◆ Try it:
Given the entries that follow, write out exactly the lines starting at the one containing "Check the 不再显示此对话框" and ending at the one containing "Task: Click the dollar sign beside 19.99", both ends included, and only those.

◆ Source data:

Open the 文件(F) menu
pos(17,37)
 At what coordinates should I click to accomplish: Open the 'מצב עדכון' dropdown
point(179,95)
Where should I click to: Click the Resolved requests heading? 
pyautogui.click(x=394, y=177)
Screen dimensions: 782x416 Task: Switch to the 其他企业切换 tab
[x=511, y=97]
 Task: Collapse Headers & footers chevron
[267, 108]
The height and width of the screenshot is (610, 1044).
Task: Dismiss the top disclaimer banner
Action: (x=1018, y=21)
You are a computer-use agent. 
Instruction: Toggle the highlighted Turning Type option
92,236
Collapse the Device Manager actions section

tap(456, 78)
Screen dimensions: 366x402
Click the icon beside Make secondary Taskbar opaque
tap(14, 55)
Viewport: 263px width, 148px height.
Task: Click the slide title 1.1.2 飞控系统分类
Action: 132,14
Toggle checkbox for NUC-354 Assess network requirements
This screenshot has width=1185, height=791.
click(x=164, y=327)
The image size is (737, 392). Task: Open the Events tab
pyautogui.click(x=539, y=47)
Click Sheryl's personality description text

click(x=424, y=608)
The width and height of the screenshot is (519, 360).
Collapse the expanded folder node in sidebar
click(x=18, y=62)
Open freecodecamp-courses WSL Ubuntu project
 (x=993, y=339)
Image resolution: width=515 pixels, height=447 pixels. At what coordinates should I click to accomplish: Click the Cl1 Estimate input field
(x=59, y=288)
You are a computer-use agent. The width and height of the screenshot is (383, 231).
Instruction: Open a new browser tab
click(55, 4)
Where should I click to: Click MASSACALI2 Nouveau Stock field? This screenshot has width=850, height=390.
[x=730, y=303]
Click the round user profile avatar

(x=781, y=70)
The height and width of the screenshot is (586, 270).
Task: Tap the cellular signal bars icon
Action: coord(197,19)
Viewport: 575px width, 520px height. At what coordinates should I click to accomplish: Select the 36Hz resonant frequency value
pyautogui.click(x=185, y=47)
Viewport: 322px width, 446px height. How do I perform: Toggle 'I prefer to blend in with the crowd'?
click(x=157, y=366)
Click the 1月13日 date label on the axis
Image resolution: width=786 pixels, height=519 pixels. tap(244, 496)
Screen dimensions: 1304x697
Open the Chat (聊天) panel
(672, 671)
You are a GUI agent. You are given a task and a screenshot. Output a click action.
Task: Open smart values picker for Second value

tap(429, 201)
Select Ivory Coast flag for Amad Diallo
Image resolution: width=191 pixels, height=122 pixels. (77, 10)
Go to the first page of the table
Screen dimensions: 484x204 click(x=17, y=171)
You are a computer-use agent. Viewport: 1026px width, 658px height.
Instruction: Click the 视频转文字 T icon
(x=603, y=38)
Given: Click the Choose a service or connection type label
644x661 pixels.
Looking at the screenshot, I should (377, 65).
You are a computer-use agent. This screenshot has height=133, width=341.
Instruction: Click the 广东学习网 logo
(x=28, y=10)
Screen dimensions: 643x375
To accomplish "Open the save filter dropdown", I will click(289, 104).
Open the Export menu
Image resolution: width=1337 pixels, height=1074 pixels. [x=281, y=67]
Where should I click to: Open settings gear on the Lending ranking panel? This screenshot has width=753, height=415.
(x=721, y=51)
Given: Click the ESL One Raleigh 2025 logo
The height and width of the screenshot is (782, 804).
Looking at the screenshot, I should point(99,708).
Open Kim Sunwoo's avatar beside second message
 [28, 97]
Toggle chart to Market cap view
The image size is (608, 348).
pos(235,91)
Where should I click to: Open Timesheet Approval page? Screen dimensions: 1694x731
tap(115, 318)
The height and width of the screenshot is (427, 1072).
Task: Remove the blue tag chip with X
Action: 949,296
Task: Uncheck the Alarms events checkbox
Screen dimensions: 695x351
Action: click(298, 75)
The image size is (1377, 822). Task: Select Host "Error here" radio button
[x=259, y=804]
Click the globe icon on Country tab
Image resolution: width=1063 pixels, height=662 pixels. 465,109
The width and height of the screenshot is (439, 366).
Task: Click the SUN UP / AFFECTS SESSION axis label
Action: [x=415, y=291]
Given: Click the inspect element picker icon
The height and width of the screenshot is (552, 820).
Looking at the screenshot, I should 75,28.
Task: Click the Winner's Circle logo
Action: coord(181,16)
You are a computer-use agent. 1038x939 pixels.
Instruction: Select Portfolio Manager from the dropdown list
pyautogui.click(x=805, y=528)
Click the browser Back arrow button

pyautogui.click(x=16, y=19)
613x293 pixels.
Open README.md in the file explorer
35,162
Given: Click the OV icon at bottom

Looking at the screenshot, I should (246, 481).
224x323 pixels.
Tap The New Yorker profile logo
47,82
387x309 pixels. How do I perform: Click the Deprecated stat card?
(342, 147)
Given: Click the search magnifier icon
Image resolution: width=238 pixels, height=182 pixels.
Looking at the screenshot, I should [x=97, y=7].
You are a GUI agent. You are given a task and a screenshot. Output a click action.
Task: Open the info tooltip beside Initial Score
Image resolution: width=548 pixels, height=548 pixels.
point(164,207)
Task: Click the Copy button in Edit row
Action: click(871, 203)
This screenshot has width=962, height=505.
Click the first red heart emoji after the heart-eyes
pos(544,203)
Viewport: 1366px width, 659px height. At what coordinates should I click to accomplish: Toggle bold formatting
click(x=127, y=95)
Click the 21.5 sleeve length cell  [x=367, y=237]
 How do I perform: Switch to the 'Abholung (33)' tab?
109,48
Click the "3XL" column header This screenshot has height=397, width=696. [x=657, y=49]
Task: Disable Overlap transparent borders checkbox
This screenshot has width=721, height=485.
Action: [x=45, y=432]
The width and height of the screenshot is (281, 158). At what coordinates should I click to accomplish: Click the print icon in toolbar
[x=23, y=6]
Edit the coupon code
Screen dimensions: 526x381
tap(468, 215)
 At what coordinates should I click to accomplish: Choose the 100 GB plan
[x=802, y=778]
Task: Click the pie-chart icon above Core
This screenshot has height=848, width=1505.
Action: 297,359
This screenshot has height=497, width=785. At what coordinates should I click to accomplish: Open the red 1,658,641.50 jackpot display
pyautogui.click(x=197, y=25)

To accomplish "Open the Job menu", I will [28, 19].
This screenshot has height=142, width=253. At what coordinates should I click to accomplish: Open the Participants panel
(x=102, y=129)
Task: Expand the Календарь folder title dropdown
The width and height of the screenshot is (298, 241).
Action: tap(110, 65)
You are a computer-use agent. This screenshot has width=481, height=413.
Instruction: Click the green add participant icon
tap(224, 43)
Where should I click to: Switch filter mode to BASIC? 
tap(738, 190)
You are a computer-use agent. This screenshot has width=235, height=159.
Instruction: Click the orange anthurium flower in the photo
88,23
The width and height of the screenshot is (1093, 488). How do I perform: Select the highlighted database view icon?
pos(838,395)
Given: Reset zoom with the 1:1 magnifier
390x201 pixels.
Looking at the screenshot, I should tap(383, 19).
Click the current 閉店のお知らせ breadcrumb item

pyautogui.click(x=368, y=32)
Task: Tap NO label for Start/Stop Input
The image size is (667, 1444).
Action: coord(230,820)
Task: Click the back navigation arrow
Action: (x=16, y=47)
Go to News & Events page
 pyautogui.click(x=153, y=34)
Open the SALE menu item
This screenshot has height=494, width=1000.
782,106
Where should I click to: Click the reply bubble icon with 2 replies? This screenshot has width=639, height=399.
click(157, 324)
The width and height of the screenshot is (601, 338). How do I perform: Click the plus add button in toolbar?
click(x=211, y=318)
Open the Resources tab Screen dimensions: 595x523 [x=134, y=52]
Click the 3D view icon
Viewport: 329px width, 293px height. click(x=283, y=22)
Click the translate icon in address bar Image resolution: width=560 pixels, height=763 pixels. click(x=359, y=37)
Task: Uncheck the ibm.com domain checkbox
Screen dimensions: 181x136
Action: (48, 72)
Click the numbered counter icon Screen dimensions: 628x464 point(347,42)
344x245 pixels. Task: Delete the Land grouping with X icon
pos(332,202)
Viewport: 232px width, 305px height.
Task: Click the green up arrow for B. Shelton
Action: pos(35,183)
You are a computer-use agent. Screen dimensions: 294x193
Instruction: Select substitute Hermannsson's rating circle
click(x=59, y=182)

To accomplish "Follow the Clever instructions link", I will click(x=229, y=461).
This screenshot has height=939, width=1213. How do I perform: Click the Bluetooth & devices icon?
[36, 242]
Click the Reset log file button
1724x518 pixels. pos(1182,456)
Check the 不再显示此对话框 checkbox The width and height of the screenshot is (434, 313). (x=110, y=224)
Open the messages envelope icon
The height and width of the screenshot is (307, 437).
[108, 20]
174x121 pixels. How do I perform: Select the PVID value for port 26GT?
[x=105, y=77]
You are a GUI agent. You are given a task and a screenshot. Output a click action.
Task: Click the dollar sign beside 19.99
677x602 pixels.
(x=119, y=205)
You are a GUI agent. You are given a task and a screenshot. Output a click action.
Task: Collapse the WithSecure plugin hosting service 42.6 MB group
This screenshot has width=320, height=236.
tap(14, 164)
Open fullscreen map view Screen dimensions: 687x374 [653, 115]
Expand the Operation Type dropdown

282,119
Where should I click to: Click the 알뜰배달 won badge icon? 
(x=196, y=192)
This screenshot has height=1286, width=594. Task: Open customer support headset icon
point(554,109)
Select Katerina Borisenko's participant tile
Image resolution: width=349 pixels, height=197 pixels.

◆ Problem solution:
Check the 不再显示此对话框 checkbox The width and height of the screenshot is (434, 313). (x=110, y=224)
Open the messages envelope icon
The height and width of the screenshot is (307, 437).
[108, 20]
174x121 pixels. How do I perform: Select the PVID value for port 26GT?
[x=105, y=77]
You are a GUI agent. You are given a task and a screenshot. Output a click action.
Task: Click the dollar sign beside 19.99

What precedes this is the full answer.